[Exercise prompt] Only the lines below from the one containing "Given: Click the purple" to the one containing "Image resolution: width=400" should be repeated, both included and unchanged.

[Record extracts]
.....
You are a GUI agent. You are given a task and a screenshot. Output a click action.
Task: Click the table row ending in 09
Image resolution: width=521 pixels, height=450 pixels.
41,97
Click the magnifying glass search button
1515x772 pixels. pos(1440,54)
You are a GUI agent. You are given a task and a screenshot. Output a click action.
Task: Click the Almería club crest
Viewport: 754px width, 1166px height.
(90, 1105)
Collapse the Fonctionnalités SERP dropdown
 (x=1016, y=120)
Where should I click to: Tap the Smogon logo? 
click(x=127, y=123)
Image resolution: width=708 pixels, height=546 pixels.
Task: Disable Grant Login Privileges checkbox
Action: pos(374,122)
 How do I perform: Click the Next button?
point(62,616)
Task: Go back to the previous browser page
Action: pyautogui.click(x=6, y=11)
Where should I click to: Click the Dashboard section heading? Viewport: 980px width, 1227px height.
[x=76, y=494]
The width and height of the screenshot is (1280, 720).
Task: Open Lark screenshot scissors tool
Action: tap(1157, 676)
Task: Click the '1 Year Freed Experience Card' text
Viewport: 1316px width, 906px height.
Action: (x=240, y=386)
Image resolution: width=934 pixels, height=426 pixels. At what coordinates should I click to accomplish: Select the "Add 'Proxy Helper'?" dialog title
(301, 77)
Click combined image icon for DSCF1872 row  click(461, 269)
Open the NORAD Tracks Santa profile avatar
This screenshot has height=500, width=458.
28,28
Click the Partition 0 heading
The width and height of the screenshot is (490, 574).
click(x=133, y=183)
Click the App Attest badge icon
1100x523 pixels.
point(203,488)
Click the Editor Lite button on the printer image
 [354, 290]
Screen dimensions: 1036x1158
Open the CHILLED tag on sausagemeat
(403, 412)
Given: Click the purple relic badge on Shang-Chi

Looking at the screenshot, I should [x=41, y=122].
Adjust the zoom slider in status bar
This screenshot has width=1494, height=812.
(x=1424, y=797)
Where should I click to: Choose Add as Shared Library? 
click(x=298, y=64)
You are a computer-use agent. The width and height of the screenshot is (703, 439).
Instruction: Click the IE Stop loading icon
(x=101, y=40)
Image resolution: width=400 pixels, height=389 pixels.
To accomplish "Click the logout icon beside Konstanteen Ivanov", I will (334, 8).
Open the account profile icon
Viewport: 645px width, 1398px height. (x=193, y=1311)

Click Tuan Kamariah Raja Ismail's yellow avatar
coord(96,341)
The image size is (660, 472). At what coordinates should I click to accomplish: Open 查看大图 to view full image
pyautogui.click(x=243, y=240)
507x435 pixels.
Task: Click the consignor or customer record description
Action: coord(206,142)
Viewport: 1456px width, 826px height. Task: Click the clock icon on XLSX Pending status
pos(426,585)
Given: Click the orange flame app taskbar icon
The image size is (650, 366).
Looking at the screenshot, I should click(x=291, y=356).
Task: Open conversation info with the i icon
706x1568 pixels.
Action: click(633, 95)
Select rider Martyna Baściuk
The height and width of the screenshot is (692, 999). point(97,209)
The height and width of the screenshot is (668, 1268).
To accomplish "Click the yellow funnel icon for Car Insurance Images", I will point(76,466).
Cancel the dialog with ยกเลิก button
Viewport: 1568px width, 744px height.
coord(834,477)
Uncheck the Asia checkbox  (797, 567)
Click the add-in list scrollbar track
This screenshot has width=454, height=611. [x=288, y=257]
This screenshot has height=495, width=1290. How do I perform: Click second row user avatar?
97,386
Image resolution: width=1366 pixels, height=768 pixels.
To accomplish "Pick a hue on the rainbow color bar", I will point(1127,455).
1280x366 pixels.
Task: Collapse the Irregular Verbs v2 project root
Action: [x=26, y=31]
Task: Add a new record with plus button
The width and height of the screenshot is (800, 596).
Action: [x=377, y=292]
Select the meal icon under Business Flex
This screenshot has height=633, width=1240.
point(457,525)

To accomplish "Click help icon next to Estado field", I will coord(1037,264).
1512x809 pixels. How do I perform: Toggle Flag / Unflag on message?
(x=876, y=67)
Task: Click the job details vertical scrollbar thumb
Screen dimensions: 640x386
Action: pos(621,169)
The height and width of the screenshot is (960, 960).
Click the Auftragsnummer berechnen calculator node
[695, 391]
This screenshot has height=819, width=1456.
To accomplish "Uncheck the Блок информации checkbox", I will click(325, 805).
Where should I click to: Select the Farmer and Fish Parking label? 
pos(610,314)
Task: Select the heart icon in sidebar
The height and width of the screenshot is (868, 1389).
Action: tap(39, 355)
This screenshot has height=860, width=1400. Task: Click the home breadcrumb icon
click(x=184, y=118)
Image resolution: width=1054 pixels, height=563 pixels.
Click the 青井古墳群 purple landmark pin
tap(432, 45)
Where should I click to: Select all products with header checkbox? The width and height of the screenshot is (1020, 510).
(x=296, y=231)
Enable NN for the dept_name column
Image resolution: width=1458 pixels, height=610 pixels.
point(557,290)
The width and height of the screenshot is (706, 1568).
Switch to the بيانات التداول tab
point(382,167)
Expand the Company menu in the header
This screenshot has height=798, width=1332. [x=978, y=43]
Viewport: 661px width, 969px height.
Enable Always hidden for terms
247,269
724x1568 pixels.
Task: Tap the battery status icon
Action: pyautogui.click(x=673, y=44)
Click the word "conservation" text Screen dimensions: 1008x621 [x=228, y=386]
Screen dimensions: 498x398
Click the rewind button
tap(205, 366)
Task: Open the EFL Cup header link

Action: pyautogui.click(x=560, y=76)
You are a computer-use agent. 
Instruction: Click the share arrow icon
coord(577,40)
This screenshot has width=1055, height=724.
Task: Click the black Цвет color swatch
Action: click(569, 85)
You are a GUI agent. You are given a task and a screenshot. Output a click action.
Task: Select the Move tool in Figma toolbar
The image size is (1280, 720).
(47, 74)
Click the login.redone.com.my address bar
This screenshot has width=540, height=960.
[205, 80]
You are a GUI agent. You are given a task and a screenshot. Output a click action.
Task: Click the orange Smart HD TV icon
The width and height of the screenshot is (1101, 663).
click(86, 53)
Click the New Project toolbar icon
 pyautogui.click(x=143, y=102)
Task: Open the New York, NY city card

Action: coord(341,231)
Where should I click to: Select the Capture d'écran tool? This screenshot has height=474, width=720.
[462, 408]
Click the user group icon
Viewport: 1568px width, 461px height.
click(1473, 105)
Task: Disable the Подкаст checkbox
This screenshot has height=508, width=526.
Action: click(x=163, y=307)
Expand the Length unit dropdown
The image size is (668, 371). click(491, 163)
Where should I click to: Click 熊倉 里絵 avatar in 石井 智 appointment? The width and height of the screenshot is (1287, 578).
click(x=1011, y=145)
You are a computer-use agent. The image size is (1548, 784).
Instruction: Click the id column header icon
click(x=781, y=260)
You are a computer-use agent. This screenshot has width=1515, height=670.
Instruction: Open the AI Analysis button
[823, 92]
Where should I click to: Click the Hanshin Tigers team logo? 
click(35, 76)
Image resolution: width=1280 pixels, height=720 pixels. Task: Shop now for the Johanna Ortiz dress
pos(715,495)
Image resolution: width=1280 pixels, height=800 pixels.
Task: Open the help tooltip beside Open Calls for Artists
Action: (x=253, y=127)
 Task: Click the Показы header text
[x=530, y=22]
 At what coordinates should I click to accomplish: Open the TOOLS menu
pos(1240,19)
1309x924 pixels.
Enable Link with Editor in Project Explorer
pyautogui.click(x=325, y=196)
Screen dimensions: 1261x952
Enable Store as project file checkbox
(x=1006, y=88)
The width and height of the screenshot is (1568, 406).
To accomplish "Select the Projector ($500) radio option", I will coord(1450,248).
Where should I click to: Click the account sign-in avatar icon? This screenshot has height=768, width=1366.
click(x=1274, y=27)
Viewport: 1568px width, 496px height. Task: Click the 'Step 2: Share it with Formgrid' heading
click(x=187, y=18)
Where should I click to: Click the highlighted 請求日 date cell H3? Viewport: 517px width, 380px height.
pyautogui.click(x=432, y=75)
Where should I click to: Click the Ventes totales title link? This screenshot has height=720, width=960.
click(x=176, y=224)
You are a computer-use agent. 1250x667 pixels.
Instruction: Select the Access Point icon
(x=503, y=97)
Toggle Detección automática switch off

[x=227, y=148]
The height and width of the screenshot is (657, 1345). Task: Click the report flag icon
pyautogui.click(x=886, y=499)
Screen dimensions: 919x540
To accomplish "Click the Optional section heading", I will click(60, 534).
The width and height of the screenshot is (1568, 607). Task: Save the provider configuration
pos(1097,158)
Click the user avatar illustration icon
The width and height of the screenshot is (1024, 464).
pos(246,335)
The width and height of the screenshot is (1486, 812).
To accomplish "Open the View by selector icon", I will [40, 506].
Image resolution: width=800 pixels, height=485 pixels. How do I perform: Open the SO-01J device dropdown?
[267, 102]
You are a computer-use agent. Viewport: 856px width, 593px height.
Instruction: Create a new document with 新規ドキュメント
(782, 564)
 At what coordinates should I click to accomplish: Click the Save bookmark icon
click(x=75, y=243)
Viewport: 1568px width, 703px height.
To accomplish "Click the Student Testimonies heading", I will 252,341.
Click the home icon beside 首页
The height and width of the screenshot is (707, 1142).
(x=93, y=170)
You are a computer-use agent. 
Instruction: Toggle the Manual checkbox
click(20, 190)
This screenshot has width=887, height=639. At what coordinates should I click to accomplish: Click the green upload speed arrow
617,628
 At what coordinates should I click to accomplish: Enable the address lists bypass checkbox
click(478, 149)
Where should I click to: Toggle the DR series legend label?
.....
[Worked solution]
Given: Click the purple relic badge on Shang-Chi

Looking at the screenshot, I should [x=41, y=122].
Adjust the zoom slider in status bar
This screenshot has width=1494, height=812.
(x=1424, y=797)
Where should I click to: Choose Add as Shared Library? 
click(x=298, y=64)
You are a computer-use agent. The width and height of the screenshot is (703, 439).
Instruction: Click the IE Stop loading icon
(x=101, y=40)
Image resolution: width=400 pixels, height=389 pixels.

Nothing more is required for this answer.